— Pleure maintenant si tu veux, m’ordonna-t-elle en coupant le contact.
— Je ne peux pas pleurer. Je ne pleure jamais.
— Alors embrasse-moi.
Ma bouche s’empara de ses lèvres, et, là, sur la banquette, au milieu des cigales, pendant qu’au loin sonnait le glas des morts, nous fîmes l’amour pour la première fois.
Vittoria, quoique sicilienne demeurée en Sicile, était, comme moi, un être qui avait rompu avec son passé car elle fuyait une généalogie inconfortable. Non seulement ses grands-parents avaient été des fascistes notoires, proches du dictateur Mussolini pour le pire et jamais pour le meilleur, mais ses parents, à leur tour, s’étaient illustrés par leur extrémisme : aussi gauchistes que leurs géniteurs avaient été droitiers, membres des brigades terroristes dans les années 1970 par conviction et pour conjurer la honteuse hérédité fasciste, ils s’étaient livrés à des attentats meurtriers que l’Histoire avait condamnés. Le père avait été tué d’une balle lors d’une expédition punitive, la mère avait succombé peu après à une hémorragie cérébrale en prison.
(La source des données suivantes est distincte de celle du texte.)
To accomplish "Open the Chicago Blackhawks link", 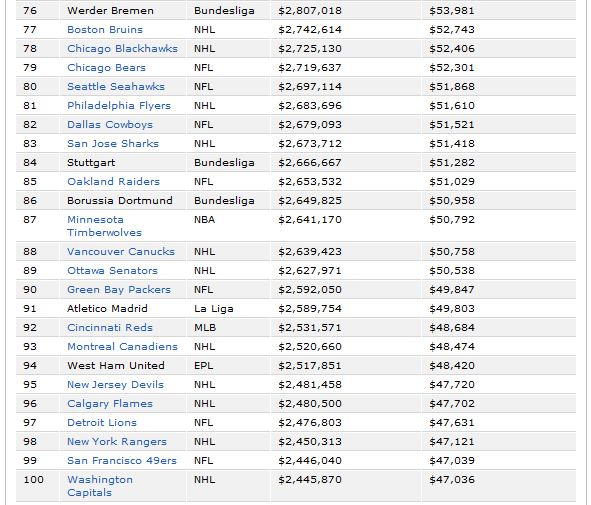I will pyautogui.click(x=122, y=49).
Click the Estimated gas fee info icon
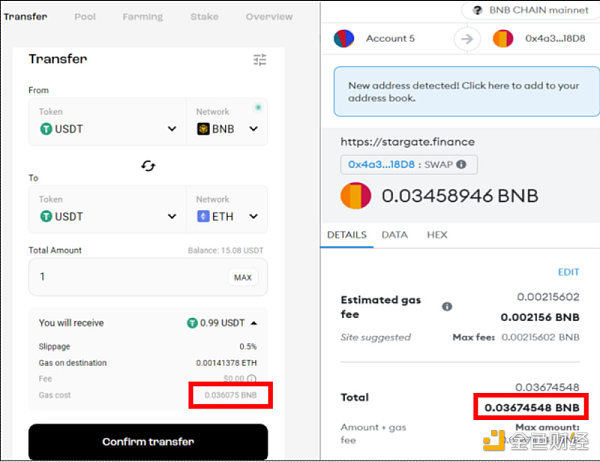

Élevée par des tantes, des oncles qui se refilaient le paquet encombrant, Vittoria avait grandi dans la solitude et le mépris des conventions. Elle était devenue institutrice pour donner un sens à sa vie, se reconstruire une enfance en aidant à construire celle de ses élèves.
Elle savait cependant que son tempérament, semblable à celui qui avait perdu ses parents et grands-parents, pouvait la conduire aux extrêmes. Généreuse, investie dans la défense des clandestins qui, régulièrement, accostaient l’île, elle aimait son action politique autant qu’elle la craignait. Elle agissait en se reprochant d’agir. Au fond, par défiance d’elle-même, elle avait honte de ce dont elle aurait dû s’enorgueillir.
Un matin, un mois exactement après la mort de Boub, Papa me rejoignit alors que j’étais, à l’aube, occupé à ma toilette.
— Saad, chair de ma chair, sang de mon sang, sueur des étoiles, comme je suis ému et rassuré de te savoir ici, auprès d’une femme belle et aimante. Si je pouvais encore fabriquer une larme de joie, je la verserais.
— Tu tombes bien. J’ai une question pour toi : comment vivez-vous, là-bas, là d’où tu viens ?
— Nous ne vivons plus, nous sommes morts.
— Mais encore ?
— Fils, il nous est interdit de divulguer le moindre indice.
— C’est un ordre ?
— C’est du bon sens ! Le mystère doit entourer la mort. Les vivants n’en acquièrent aucune connaissance de leur vivant car, quoi qu’il arrive, ils passeront le seuil à leur heure. C’est mieux ainsi, crois-moi.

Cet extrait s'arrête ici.